APTs and cyber-espionage
Moshen Dragon: SentinelOne has published a report on a Chinese-aligned threat actor the company is tracking as Moshen Dragon. The company said the threat actor has been active in Central Asia, and every time its attacks were blocked, it abused security software from the likes of Symantec, TrendMicro, BitDefender, McAfee, and Kaspersky to side-load their malware on targeted hosts. In their report, SentinelOne's Joey Chen said that the issue exploited by Moshen Dragon is "an age-old design flaw in the Windows Operating System that allows DLL search order hijacking" and not the fault of the security software makers.
UNC3524: Mandiant has published a report on UNC3524, a newly discovered cyber-espionage group that has been targeting the emails of employees that focus on corporate development, mergers and acquisitions, and large corporate transactions. Mandiant noted that this new threat actor has extremely long dwell times inside breached networks, entered networks via IoT and networking devices, pivoted to email servers, and often re-compromised targets once it was detected and lost access to networks. Despite its corporate targeting, Mandiant said it suspects the group might be espionage-focused and not necessarily financially motivated.

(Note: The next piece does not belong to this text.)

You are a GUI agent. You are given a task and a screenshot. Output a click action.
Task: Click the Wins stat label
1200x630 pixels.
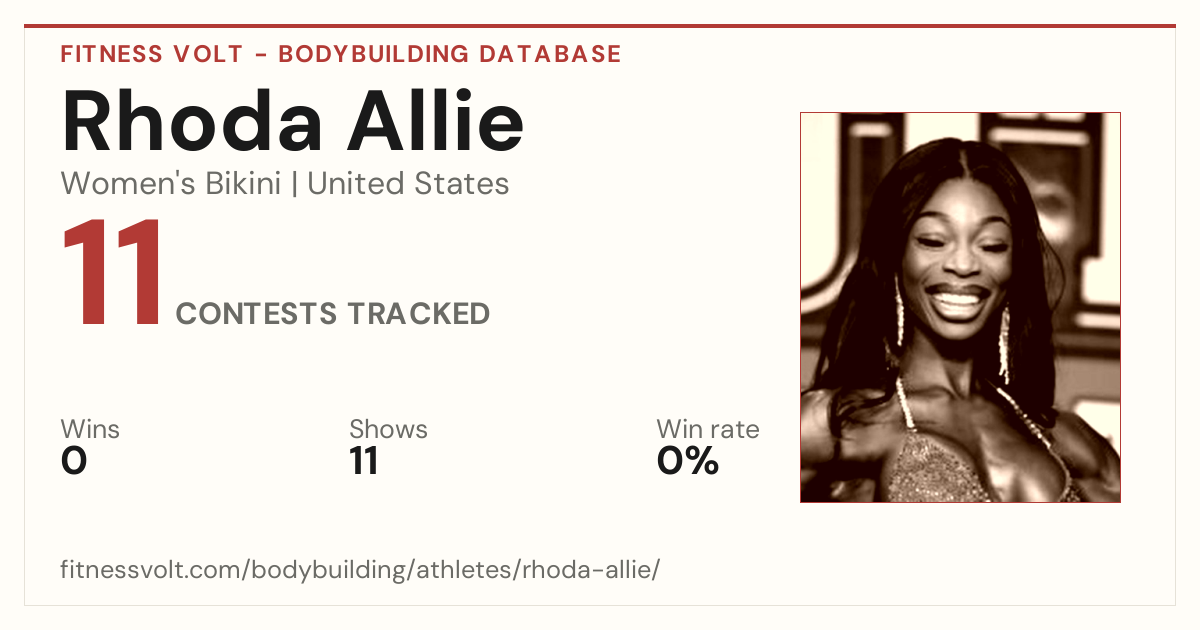(90, 429)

Nobelium: A Recorded Future report published on Tuesday found that the Russian cyber-espionage group Nobelium has carried out a broad spear-phishing campaign in which they used domains mimicking a variety of news and media providers. The technique used in this campaign is known as typosquatting and Recorded Future analysts said Nobelium used domains with misspelled versions of news outlets.
Ukraine is everyone's favorite lure: Google TAG said in a report on Tuesday that government-backed actors from China, Iran, North Korea, and Russia, as well as various unattributed groups, are now using the Ukrainian war as the theme for their phishing operations. A similar trend was also spotted among financially-motivated actors as well.
Vulnerabilities and bug bounty
IoT DNS poisoning: Nozomi Networks have disclosed details about a vulnerability in uClibc, a popular C library used in IoT products from major vendors such as Linksys, Netgear, and Axis. The vulnerability allows DNS poisoning attacks, also impacts the uClibc-ng variation used with OpenWRT. The bug did not receive a patch, despite months of private disclosure.
TLStorm 2.0: IoT security firm Armis has published a report on TLStorm 2.0, a vulnerability in the TLS implementation of the NanoSSL library inside Aruba and Avaya network switches. The vulnerability can be used to break network segmentation, exfiltrate data from internal networks, and escape captive portals. TLStorm 2.0 is a follow-up to the original TLStorm vulnerability, disclosed in March, which impacted the NanoSSL implementation in APC smart UPS devices.